Article mis à jour le 5 janvier 2024 à 17:32
Dans son dernier rapport, la Miviludes* indique que la crise sanitaire a été « un terreau fertile » pour l’avènement du complotisme, des nouveaux phénomènes à l’état « gazeux » et des gourous 2.0.
« Les pseudos guérisseurs profitent du contexte pour remettre en cause la science »
Selon le Président de la Miviludes, Christian Gravel, la crise sanitaire et son cortège de confinements et autres pass-sanitaires ont constitué « un terreau fertile » pour l’émergence des gourous 2.0. La Miviludes qualifie ces acteurs de « dérapeutes », terme qui vient de la contraction de deux mots : dérapage et thérapeute. Le rapport indique que ces « dérapeutes » agissent par l’affaiblissement des victimes et par le rejet de la médecine conventionnelle. « Le gourou du cru« , Thierry Casasnovas, a ainsi reçu le plus grand nombre de signalements. Particulièrement favorisé par l’algorithme des réseaux sociaux en 2021 ; la Miviludes indique avoir traité 54 saisines à son encontre.

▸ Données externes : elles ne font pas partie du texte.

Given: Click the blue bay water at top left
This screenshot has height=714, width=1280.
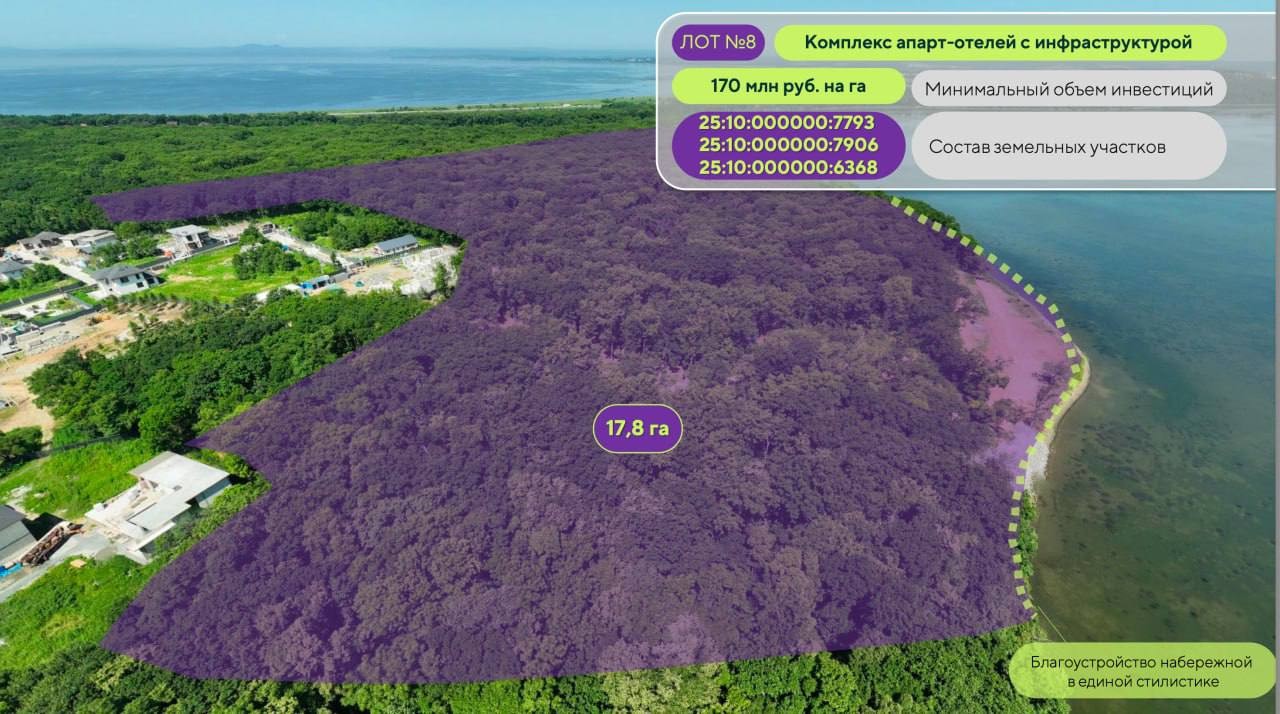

« Il use également d’un discours s’inscrivant dans le complotiste pour s’opposer à la médecine conventionnelle. Dans ses vidéos YouTube, il affirme que les maladies n’existent pas et accuse les médicaments et la vaccination d’être nocifs pour la santé ».
Malgré plusieurs menaces sur sa chaîne YouTube et ses réseaux sociaux, Thierry Casanovas poursuit son activité sur les plateformes. Il a également conduit ses adeptes à investir de nouveaux réseaux et messageries (télégram, email…).
Thérapies non conventionnelles, réseaux sociaux et complotisme
Si les « multinationales de la spiritualité » comme la scientologie et les témoins de Jéhovah persistent, des « manipulateurs isolés et parfaitement autonomes » ont pu exploiter la crise du Covid pour propager leur doctrine sur les réseaux sociaux. Ces « gourous 2.0 » ont pu s’offrir, non seulement une véritable vitrine publicitaire pour leur activité, mais aussi un espace pour réunir et contrôler une communauté virtuelle dont la souffrance est – quant à elle – bien réelle.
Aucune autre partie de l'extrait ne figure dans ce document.